Trecho citado:
· · · · · · ·
A Organização Mundial da Saúde (OMS), uma agência da ONU, ajudou a intermediar o acordo. Sob os termos acertados, o Brasil paga a Cuba cerca de US$ 3,62 mil ao mês por médico, ou cerca de quatro vezes o que os médicos cubanos envolvidos ganham com o arranjo. Cerca de 18 mil médicos cubanos passaram pelo Brasil para períodos de trabalho, e cerca de 8,6 mil deles continuam no país.
A ONU classifica o programa como uma história de sucesso, apontando que ele ajudou na redução da taxa de mortalidade infantil brasileira e ampliou a assistência médica a comunidades indígenas.
"O Projeto Mais Médicos pode ser copiado e tem o potencial de beneficiar outros países que decidam adotá-lo", afirmou o Programa de Desenvolvimento das Nações Unidas em relatório publicado no ano passado.
Mas alguns médicos cubanos argumentam que, caso isso aconteça, seria a perpetuação de uma injustiça. Logo depois de chegarem a Santa Rita, um povoado pobre no Estado do Maranhão, Álvarez e seu marido começaram a se sentir incomodados com os termos do acordo que haviam assinado, especialmente depois de fazerem amizade com médicos de outros países.
"Começamos a ver que as condições eram totalmente diferentes para outros médicos", ela disse. "Eles podiam viver com suas famílias, trazer os filhos. Os salários eram muito mais altos".
Os médicos cubanos insatisfeitos com sua situação formaram um grupo no WhatsApp. André de Santana Corrêa, um advogado brasileiro, diz que seu smartphone começou a zumbir constantemente com as mensagens enviadas por médicos cubanos espalhados pelo Brasil, pedindo sua ajuda.
· · · · · · ·
Registros armazenados:
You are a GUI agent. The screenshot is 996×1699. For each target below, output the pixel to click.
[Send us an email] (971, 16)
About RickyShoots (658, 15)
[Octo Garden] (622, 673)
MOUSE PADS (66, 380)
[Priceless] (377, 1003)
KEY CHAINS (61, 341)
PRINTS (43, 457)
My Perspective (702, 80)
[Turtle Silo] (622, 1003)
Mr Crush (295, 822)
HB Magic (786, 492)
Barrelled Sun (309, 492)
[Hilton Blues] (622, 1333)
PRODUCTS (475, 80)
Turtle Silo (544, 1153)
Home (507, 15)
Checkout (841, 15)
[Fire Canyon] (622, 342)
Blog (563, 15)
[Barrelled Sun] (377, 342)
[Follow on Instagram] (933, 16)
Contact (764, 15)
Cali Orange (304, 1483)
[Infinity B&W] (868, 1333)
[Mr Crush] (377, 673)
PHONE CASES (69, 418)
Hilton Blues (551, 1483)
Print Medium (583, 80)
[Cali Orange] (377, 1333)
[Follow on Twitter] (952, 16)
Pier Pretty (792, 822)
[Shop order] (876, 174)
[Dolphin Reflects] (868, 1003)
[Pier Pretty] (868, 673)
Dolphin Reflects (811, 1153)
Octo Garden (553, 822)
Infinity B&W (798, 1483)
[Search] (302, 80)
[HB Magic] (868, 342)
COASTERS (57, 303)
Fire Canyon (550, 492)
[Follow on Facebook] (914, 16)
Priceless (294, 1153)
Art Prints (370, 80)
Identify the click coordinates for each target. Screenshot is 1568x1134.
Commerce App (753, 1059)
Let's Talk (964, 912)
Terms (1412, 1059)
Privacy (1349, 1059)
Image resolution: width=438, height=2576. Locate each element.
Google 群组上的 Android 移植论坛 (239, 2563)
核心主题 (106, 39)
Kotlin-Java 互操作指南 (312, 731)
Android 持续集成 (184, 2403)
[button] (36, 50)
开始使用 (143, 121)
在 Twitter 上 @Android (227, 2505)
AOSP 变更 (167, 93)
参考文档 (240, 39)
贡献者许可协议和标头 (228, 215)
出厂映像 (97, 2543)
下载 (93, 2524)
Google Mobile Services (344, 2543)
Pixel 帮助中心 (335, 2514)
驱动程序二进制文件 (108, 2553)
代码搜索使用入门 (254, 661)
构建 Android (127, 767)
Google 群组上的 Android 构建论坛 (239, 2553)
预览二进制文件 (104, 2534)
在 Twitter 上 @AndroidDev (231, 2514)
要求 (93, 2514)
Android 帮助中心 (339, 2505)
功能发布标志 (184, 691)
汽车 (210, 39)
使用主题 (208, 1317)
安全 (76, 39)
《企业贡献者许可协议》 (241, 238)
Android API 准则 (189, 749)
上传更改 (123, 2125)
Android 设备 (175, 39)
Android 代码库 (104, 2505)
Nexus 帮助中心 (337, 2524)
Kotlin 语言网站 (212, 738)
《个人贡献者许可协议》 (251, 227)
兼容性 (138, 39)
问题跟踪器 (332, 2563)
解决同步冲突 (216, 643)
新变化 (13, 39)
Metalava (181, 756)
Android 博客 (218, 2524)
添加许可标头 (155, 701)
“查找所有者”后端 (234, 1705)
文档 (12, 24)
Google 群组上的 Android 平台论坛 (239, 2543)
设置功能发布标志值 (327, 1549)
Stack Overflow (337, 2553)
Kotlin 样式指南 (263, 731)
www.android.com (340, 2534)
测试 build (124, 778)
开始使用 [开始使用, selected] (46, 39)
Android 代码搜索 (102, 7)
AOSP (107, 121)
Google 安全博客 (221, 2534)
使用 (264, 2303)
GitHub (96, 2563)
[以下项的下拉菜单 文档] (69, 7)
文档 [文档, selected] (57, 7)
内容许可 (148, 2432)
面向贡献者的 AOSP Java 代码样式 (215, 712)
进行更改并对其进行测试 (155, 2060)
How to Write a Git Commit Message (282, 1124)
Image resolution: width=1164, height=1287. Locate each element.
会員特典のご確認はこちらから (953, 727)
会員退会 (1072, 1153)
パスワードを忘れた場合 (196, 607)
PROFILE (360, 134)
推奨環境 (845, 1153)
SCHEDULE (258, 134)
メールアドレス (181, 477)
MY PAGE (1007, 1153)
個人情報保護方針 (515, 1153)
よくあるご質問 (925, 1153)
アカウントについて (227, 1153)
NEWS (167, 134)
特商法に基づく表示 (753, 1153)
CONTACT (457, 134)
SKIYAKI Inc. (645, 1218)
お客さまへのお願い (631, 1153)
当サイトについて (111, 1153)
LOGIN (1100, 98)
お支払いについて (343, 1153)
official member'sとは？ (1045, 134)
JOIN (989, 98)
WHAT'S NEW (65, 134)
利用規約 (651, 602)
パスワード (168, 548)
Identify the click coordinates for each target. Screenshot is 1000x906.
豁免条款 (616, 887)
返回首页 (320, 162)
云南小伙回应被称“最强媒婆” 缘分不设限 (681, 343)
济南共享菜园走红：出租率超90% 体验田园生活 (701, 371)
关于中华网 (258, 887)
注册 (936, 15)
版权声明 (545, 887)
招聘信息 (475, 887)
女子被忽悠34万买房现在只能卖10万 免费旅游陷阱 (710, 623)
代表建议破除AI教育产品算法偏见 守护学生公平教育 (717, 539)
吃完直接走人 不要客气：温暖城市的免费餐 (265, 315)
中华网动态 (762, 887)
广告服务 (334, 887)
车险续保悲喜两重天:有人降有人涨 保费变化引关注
· · · · · · ·
O que fazer:
[1] No trecho sobre os médicos cubanos no Brasil, você pode transcrever tudo o que vai de "A ONU classifica" até "a comunidades indígenas."?
[2] Você consegue retomar o texto sobre os médicos cubanos no Brasil e continuá-lo a partir de onde ele termina?

Resultados esperados:
[1]
A ONU classifica o programa como uma história de sucesso, apontando que ele ajudou na redução da taxa de mortalidade infantil brasileira e ampliou a assistência médica a comunidades indígenas.

[2]
'FORMA DE TRABALHO ESCRAVO'
Depois de analisar os contratos deles, Santa chegou à conclusão de que os contratos contrariavam as cláusulas de igualdade da constituição brasileira.
No final do ano passado, juízes brasileiros concederam liminares em alguns casos, concedendo aos médicos cubanos o direito de continuarem trabalhando no Brasil como prestadores autônomos de serviços, embolsando todo o valor pago originalmente a Cuba. Um juiz federal de Brasília reprovou os contratos com os cubanos como "uma forma de trabalho escravo" que não podia ser tolerada.
Mas o juiz federal que julgou o caso de Grana decidiu contra ela, afirmando que permitir que os médicos cubanos abandonem seus contratos causaria "riscos indevidos nas esferas política e diplomática".
Pouco depois de as primeiras liminares serem concedidas, supervisores cubanos no Brasil convocaram os médicos que haviam aberto processos e os demitiram na hora, de acordo com diversos médicos. Foi-lhes oferecida a escolha de tomar um avião de volta a Cuba em 24 horas – ou enfrentariam oito anos de exílio.
As autoridades cubanas não responderam a pedidos de comentários, mas um post na página de Facebook da Brigada Médica cubana inclui uma referência indireta à controvérsia.
"Muitos de nós parecem ter esquecido o contrato que assinamos ao embarcar nessa missão", o post afirma. "É por isso que surgem fraquezas e erros que começam a erodir os valores dignos com que nossos pais nos criaram".
Álvarez e o marido estiverem entre os poucos felizardos que puderam manter seus empregos e receber o equivalente a um imenso aumento de salário. Eles também conseguiram trazer os filhos para o Brasil.
"É triste deixar a família e os amigos em nosso país natal", ela disse. "Mas aqui estamos em um país onde você é livre, onde ninguém pergunta aonde você está indo ou lhe diz o que fazer. Em Cuba, sua vida é ditada pelo governo".
Santana, o advogado, diz que ele espera que o Supremo Federal Brasileiro aceite julgar a questão. Mas porque o mais alto tribunal do Brasil tem um acúmulo muito grande de processos a julgar, uma decisão definitiva pode demorar anos.